Entonces, agrega Aguilar, el Carnaval ha adquirido otra dimensión, como si se fuera globalizando. Aparece el vocablo ‘cumbiódromo’ casi como una respuesta al ‘zambódromo’ de Río de Janeiro, “pero en medio de esto, reaparece la marimonda como elemento autóctono, y va cogiendo muchísima fuerza en la nueva realidad”, señala el profesor Aguilar.
Pero lo más lindo de la marimonda, resalta Aguilar, es el conjunto de rasgos de la máscara. Es evidente la connotación sexual frentera, y eso hace más autóctono el disfraz. “Es  un plus de ese ‘ethos’, es el sentido del humor que gira mucho en torno al doble sentido, a la connotación sexual, al juego.  Y eso se ve en la máscara: esa vaina uno no sabe si es un elefante, o un pene. ¿qué es eso? Es una cosa rara, pero tiene su imagen sexual, y eso representa ese sentido del humor caribe”, insiste Aguilar, estableciendo el contraste inmediato con el humor bogotano basado en la ironía. “Por eso, nosotros los cachacos pasamos aquí por hueseros. En el caribe, el humor es el jugueteo de las palabras.

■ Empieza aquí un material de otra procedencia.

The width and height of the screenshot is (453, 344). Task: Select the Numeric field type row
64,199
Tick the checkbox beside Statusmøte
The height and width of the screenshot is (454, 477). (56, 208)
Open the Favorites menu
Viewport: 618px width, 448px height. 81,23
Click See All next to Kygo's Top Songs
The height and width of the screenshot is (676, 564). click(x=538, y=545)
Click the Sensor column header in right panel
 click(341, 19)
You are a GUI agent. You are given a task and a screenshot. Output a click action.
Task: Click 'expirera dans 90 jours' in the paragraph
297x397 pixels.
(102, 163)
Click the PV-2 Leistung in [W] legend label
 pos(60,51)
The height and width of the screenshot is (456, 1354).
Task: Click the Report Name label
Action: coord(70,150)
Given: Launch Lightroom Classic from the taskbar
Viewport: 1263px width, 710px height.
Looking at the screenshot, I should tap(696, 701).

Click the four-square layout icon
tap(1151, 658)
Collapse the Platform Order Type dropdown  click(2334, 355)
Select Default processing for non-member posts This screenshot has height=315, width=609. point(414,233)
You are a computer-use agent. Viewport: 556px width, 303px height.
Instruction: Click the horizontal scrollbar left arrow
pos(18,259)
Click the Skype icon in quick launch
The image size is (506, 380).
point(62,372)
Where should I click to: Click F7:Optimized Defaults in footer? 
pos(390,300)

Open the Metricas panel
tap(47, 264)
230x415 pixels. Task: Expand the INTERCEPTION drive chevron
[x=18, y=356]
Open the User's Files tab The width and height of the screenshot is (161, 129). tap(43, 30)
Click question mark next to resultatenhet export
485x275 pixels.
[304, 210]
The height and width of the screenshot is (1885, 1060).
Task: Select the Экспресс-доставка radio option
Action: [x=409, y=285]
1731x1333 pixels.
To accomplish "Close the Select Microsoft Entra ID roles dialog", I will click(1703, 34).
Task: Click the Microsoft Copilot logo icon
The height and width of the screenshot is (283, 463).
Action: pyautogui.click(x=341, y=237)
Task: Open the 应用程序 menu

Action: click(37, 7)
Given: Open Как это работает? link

El mismo nombre del disfraz es un jugueteo donde aparece el órgano sexual en expresión compuesta y con el acento modificado, porque del primate no tiene nada”, agrega.
Menos mal, menos mal, recalca ahora, que no prosperó un decreto de la Alcaldía que prohibía lo obsceno y grosero dentro de las expresiones del Carnaval porque eso hubiese significado la segunda desaparición de la marimonda, “¡y además por ley”!”, grita ahora Aguilar apuntando al techo con la mano levantada.
En todo caso, resulta curioso e interesante,  observa él, apreciar cómo ha devenido el desarrollo de ese disfraz desde aquel señor impreciso de la historia que armó el rollo con su indumentaria trastocada y su pito repelente, hasta lo que es hoy.“La marimonda es ahora el baile, la recocha, los colores, la connotación sexual. Un disfraz que lo sintetiza todo y lo permite todo, y que es perfecto para celebrar el Carnaval”, dice Aguilar y sonríe satisfecho. La síntesis le parece perfecta, como si acabara de reconocer que por dentro lleva una marimonda en espera de un disfraz.